CNBC’s on-air editor Rick Santelli tore apart the Federal Reserve following the devastating report that inflation spiked to 7.5 percent for the highest level in forty years.
Santelli ripped the Fed for its lackluster approach to fighting inflation along with Leuthold Group Chief Investment Strategist Jim Paulsen's seemingly out-of-touch positive prediction on the U.S inflation outlook during the Feb. 10 edition of Squawk Box. Paulsen predicted that inflation will recede from 7.5 percent towards the end of the year down to around three and a half percent and four percent as the economy opens up and the Fed tightens monetary policy.
“I just love what [Paulson is] saying because I don’t really believe much of it, and I agree usually with everything he says.” Santelli then dropped the hammer on Paulsen’s argument: “Just because [inflation] came down from seven, the real issue is where it started [two percent], and I think that’s where everybody’s going to fall into this trap: ‘Oh my God lookit! Half of this inflation has disappeared!’ But it’s still significantly higher than pre-COVID!”
Santelli then turned on the Fed and let the institution have it: “Where’s the tightening been? Give me a break! We’re zero to 25. They’re still buying.” He continued: “I don’t see any tightening. I can’t imagine that you have a microscope bigger than mine.” He wouldn’t let up: “The Fed has done nothing! The Fed has done nothing! Blah blah blah blah blah.”
But CNBC senior economics reporter Steve Liesman took objection to Santelli’s rebuke and tried to be the PR guy for the Fed: “Rick, c’mon!” He continued: “Rick, there’s ninety basis points of tightening in the two-year” since Fed Chairman Jerome Powell pivoted on monetary policy. Santelli slapped Liesman’s argument down by noting that it’s the market that’s leading the charge on tightening, not the Fed: “The market’s doing it because the Fed is behind the curve,” Santelli retorted.
Surprisingly, Paulsen agreed with Santelli’s frustrations about the Fed: “I totally agree. The Fed has done absolutely nothing.” But Paulson still tried to prop up his view that the market running point on monetary tightening in the current economy would eventually ease inflationary pressures. Santelli, still not convinced, called out Paulsen for stating the obvious: “An economy that’s got to be slowed down, of course, is going to experience less pressures on the demand side. Of course! That’s the whole point of it!”

- TASK LIST
**A.** Could you repeat everything in the article on Santelli and the Fed from "CNBC’s on-air editor" down to "in forty years."?
**B.** In two sentences, what does the article on Santelli and the Fed report?
**C.** Can you turn the paragraph of the article on Santelli and the Fed that begins "Santelli then turned on the Fed" into a short list of its main points?
The listing after this point is separate from the article on Santelli and the Fed.

- MATERIAL SHOWN
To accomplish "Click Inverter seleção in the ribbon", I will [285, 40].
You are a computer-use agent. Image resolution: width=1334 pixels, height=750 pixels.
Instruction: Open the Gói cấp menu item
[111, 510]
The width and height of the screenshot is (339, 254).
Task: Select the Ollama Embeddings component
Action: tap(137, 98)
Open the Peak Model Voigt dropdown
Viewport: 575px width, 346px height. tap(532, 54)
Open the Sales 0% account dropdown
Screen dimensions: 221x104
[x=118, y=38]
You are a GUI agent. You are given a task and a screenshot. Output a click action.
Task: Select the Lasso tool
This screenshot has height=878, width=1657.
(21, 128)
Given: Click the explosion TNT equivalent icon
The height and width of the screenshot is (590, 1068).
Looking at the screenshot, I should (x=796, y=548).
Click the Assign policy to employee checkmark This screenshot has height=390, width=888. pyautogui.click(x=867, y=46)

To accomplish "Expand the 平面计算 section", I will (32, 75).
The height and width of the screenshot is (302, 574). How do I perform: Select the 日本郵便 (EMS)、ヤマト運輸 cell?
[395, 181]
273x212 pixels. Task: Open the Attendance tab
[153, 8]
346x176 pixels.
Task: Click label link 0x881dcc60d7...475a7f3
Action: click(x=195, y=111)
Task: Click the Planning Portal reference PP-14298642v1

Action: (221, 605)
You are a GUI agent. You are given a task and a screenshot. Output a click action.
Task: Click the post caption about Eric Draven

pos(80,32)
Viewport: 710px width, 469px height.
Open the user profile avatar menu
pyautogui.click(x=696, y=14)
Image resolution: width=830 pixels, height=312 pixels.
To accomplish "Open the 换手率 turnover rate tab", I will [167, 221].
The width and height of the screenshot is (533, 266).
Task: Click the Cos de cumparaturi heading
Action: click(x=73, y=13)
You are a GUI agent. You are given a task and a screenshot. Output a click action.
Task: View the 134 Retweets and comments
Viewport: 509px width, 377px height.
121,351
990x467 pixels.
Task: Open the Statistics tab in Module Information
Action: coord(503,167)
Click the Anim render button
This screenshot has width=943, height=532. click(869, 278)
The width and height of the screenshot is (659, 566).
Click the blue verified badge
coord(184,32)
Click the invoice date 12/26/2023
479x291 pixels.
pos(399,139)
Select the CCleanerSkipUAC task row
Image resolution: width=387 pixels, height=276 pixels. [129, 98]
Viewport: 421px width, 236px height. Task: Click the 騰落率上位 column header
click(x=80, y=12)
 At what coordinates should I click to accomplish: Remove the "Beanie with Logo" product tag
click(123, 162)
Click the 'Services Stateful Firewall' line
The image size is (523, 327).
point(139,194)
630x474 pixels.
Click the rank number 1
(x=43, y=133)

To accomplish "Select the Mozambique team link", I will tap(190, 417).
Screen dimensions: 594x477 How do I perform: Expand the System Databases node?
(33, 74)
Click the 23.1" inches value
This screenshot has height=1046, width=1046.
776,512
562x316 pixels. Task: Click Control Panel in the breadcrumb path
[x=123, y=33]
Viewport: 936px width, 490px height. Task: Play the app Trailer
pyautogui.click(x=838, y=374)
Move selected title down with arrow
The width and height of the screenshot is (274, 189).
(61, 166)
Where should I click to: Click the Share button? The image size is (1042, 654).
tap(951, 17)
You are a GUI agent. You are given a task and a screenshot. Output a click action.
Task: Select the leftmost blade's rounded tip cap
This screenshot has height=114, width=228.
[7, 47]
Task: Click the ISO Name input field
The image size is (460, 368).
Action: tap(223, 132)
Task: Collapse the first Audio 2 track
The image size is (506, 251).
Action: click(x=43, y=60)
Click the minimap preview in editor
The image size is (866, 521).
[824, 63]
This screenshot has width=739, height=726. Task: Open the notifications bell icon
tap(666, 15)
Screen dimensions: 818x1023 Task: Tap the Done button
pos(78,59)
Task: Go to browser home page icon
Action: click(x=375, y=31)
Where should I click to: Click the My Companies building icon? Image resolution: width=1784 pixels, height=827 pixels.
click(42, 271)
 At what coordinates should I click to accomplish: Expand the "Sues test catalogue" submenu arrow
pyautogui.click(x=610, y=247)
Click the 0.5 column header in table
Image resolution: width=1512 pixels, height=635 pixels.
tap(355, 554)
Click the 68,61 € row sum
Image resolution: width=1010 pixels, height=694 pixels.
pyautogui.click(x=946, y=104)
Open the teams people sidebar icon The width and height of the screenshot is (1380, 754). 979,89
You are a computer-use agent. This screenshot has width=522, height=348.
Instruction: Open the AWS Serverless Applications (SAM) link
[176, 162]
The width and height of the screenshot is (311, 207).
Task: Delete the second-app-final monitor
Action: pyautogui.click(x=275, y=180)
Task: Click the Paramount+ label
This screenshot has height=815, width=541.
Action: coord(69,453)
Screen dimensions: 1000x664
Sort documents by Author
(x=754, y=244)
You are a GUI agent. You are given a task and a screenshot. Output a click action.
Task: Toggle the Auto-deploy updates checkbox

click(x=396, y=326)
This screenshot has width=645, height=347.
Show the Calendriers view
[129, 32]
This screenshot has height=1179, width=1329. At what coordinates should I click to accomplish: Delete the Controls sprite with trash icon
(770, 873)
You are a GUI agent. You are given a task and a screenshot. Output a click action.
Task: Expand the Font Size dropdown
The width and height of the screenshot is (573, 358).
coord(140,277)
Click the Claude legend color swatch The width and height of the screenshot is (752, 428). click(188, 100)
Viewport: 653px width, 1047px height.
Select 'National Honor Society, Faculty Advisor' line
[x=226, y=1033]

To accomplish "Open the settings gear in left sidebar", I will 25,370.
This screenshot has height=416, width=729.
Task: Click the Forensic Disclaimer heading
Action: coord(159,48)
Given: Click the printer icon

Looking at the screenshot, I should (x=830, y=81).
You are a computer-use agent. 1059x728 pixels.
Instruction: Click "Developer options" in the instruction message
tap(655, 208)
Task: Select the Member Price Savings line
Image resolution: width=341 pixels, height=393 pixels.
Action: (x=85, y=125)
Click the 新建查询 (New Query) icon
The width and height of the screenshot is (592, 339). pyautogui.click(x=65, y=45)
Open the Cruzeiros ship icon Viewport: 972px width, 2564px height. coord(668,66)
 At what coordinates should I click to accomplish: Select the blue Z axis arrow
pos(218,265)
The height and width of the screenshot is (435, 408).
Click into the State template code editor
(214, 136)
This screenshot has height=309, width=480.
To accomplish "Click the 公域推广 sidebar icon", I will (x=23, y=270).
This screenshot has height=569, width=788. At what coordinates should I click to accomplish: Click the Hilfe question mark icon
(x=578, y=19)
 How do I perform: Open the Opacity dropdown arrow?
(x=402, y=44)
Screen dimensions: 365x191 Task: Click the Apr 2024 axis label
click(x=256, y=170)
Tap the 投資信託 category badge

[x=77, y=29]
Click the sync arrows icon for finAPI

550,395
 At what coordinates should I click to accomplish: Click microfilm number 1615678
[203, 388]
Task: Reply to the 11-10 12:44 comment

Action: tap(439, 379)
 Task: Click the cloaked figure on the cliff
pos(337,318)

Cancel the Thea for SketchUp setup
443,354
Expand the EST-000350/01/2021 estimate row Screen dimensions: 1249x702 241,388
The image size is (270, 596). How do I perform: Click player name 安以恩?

- OUTPUTS BY TASK
**A.**
CNBC’s on-air editor Rick Santelli tore apart the Federal Reserve following the devastating report that inflation spiked to 7.5 percent for the highest level in forty years.

**B.** After inflation reached 7.5 percent, CNBC's Rick Santelli said the Federal Reserve had done nothing to tighten and rejected Jim Paulsen's forecast that inflation would drop to around three and a half to four percent by the end of the year. When Steve Liesman cited ninety basis points of tightening in the two-year, Santelli replied that the market was doing it because the Fed is behind the curve, and Paulsen agreed that the Fed had done absolutely nothing.

**C.**
- Santelli asked where the Fed's tightening had been, saying "We're zero to 25" and that the Fed was still buying.
- He said he saw no tightening at all.
- He repeated that the Fed had done nothing.